25. The persistent refusal by France to re-inscribe New Caledonia on the list of Territories to be decolonized reflects a fundamental breach of the principle of self-determination and independence. My Government condemns this.
26. The underlying fact is simply that the people who were actually colonized—the Melanesians, and not the settlers- -are the very people who are asking for self-determination and independence. It is these people who are asking for their disengagement from being a Department of the French Republic. There is a very genuine request and appeal to the United Nations, and we, their Melanesian brothers, very much appreciate their desire for independence. It is therefore my Government's obligation to put to the Organization the urgent proposal that New Caledonia be re-inscribed on the agenda for decolonization during this session.

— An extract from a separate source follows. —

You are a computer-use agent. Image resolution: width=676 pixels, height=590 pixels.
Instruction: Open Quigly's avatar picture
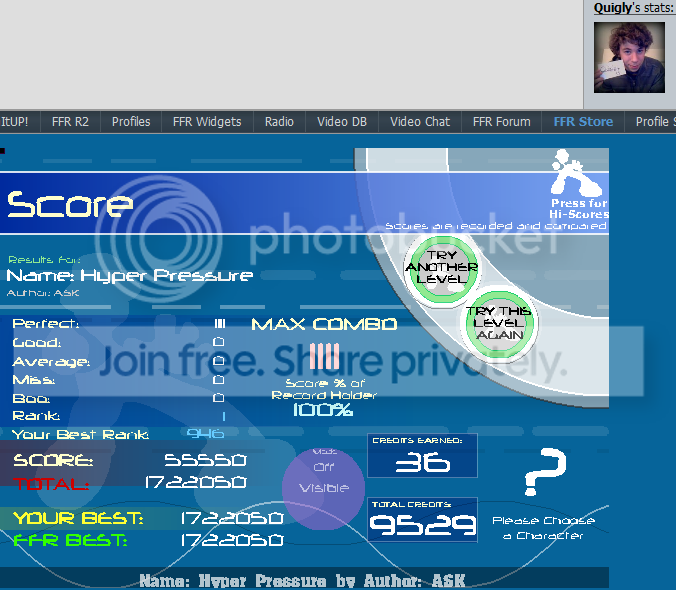(629, 57)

27. The Melanesian people of New Caledonia are being indoctrinated with two basic negative considerations: first that they are not ready for independence and, secondly, that if France left their Territory, their peace and security and that of the South Pacific region would be endangered.

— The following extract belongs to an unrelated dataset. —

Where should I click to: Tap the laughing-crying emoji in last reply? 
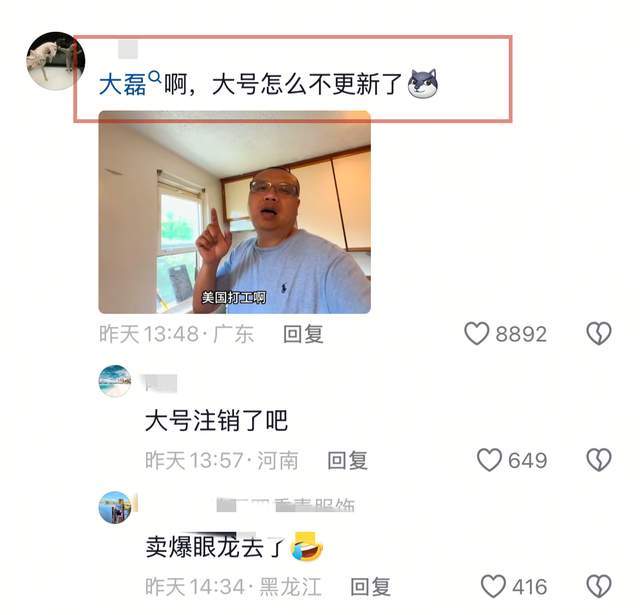[307, 547]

28. With regard to the first point, New Caledonia is the most developed Territory in the South Pacific. The city of Noumea is far more developed than the capitals of ail the independent island States in the region. What, then, is the basis for readiness? Is it political, social or economic development? If it is all of these, then, as the Melanesians themselves are saying, they are ready, and France should accept this. With regard to the second point, what threatens the peace and security of our region is the presence of colonial Powers.
29. Independence has brought about the establishment of cordial and happy relations between the countries of our region, including Australia, Fiji, New Zealand, Papua New Guinea, Western Samoa, Vanuatu and Solomon Islands. This augurs very well for the peace and security of our region. Therefore, I ask all members to think very seriously about the situation in New Caledonia, for the longer we postpone the consideration thereof, the more serious the threat to peace and security in our region will become.

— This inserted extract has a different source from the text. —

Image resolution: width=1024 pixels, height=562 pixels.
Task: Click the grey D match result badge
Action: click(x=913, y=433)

30. Closely related to the question of global peace and security is the question of international cooperation. There is still much room for fairness. We have seen, and are seeing, injustice in the application of the new status of certain countries.
31. I now turn to the United Nations itself. Much has been said about its inadequacies and weaknesses. There have been comments from certain quarters that the Organization is heading in the wrong direction. While these might appear to give cause for concern, we believe that, under the able leadership of the Secretary-General, anything that needs to be improved will be attended to. Overall, however, one thing is certainly very clear: the Organization has the vital role of serving as the forum within which we can meet and try to resolve our problems through dialogue instead of confrontation. The United Nations holds humanity's last hope of maintaining peace and security. It has also done much, and is now doing more, for the development of the developing countries.
32. Solomon Islands is committed to the principles of the Charter of the United Nations. That is why, in spite of our difficulties in the areas of manpower and finance, we are trying to participate as effectively as we can. Thus, I am obliged to conclude this brief statement by reaffirming our commitment to this great Organization.